THE DATA Block Start

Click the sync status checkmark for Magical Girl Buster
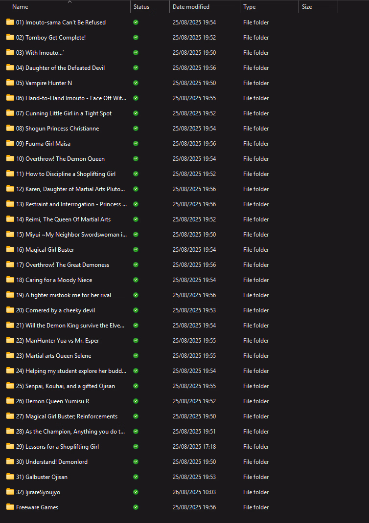Viewport: 369px width, 523px height. (x=136, y=250)
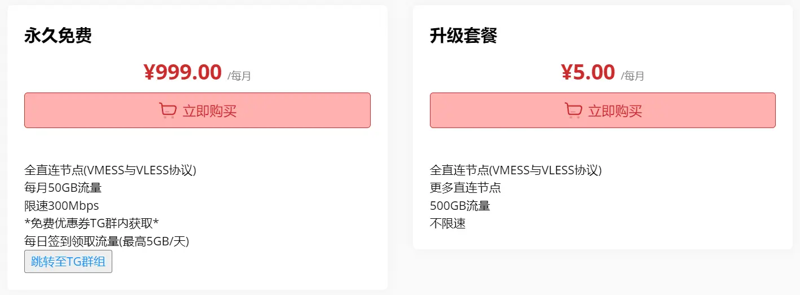The image size is (800, 295).
Task: Click the 不限速 feature line
Action: [448, 223]
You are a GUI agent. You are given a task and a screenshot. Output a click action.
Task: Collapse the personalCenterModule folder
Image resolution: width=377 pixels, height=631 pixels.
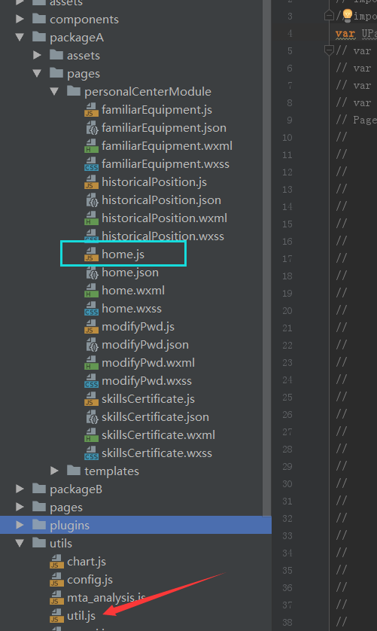tap(54, 91)
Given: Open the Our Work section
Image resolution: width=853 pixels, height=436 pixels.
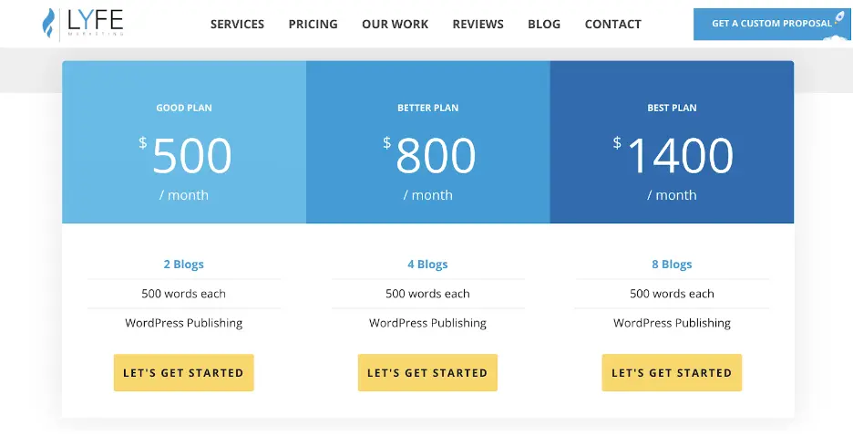Looking at the screenshot, I should click(x=395, y=25).
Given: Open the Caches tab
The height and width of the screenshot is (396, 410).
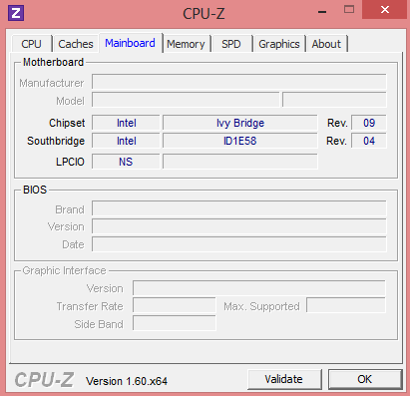Looking at the screenshot, I should pyautogui.click(x=76, y=44).
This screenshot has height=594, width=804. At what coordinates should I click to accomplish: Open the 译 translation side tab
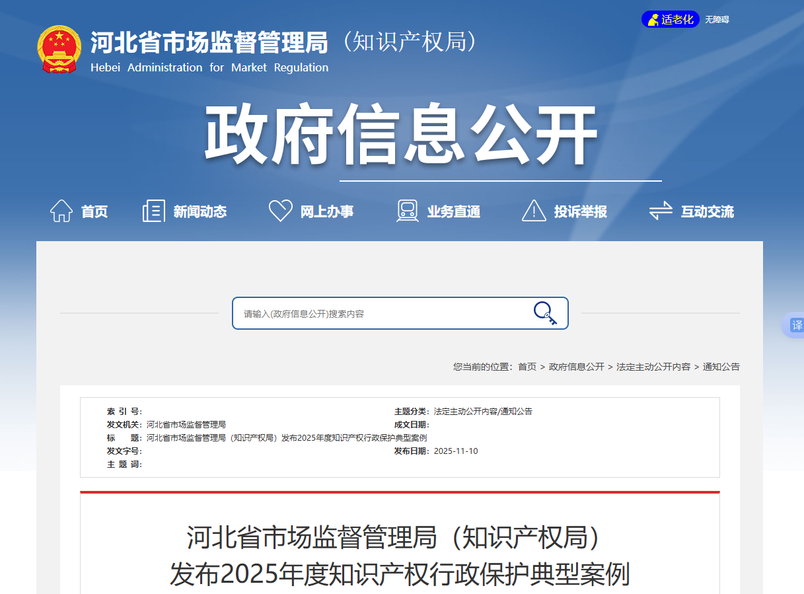point(797,325)
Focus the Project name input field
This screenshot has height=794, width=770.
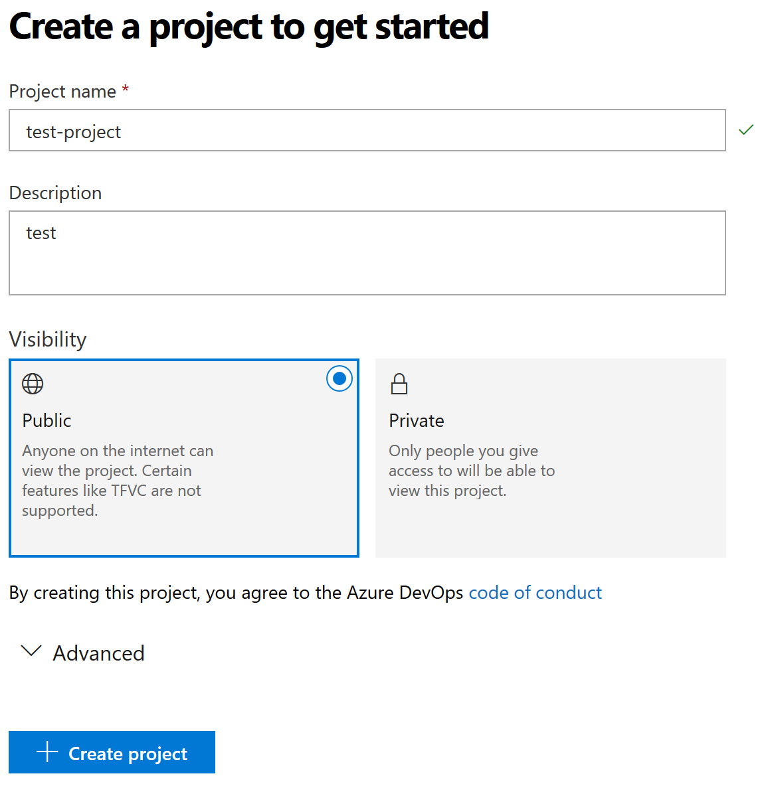(x=367, y=130)
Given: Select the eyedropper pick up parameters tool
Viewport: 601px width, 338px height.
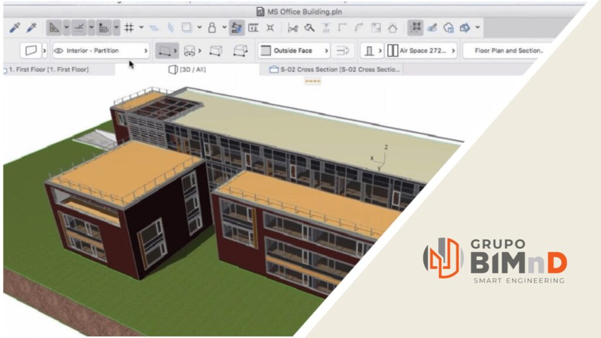Looking at the screenshot, I should point(14,28).
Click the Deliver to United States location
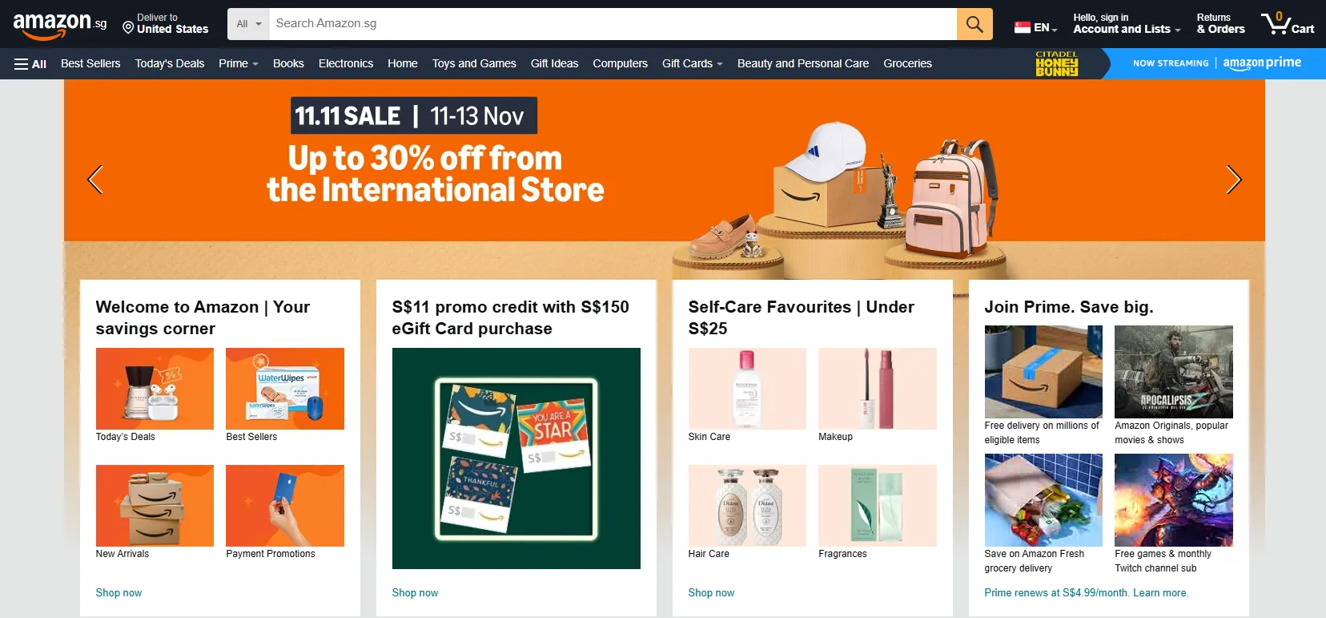Viewport: 1326px width, 618px height. point(166,24)
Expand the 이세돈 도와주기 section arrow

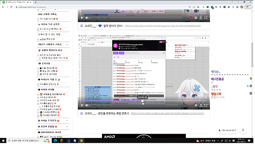(66, 121)
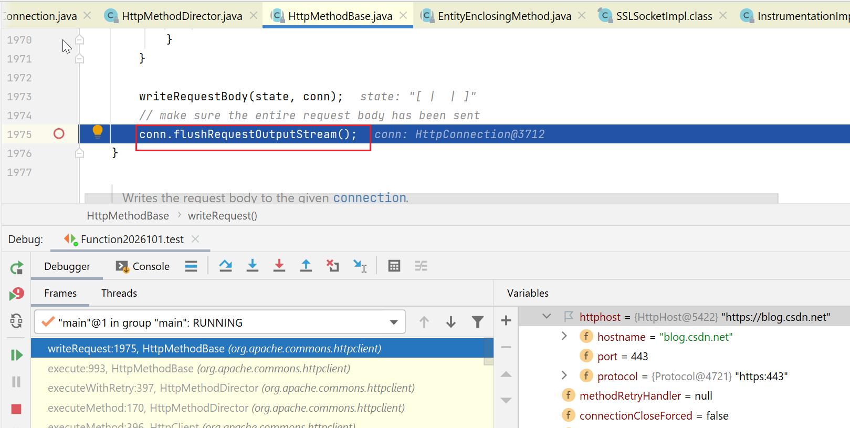Open the thread selector dropdown
This screenshot has height=428, width=850.
[x=394, y=322]
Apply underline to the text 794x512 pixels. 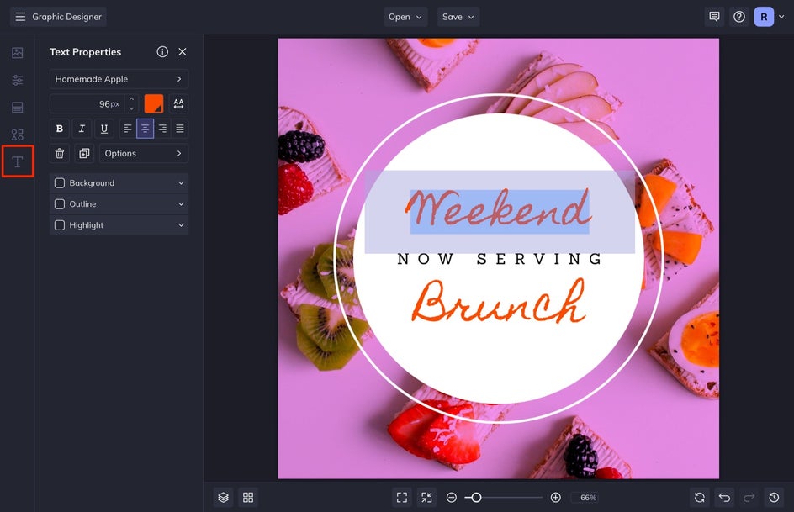click(x=104, y=129)
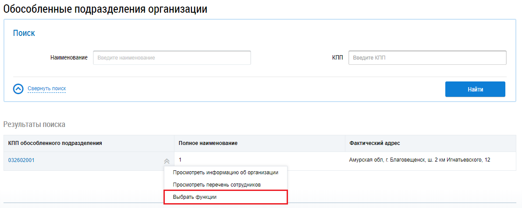Collapse search using the circled chevron icon

point(18,89)
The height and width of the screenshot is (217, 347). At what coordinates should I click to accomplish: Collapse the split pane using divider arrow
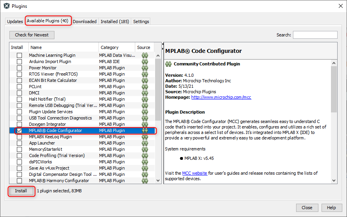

THE DATA Block End

▶ [WORK REQUIRED]:
Restate the lines above from the one containing "Task: Collapse the" through the one containing "Given: Open the Caches tab", inclusive, exactly and without pictures.

▶ [EXERCISE SOLUTION]:
Task: Collapse the personalCenterModule folder
Image resolution: width=377 pixels, height=631 pixels.
tap(54, 91)
Given: Open the Our Work section
Image resolution: width=853 pixels, height=436 pixels.
Looking at the screenshot, I should click(x=395, y=25).
Given: Open the Caches tab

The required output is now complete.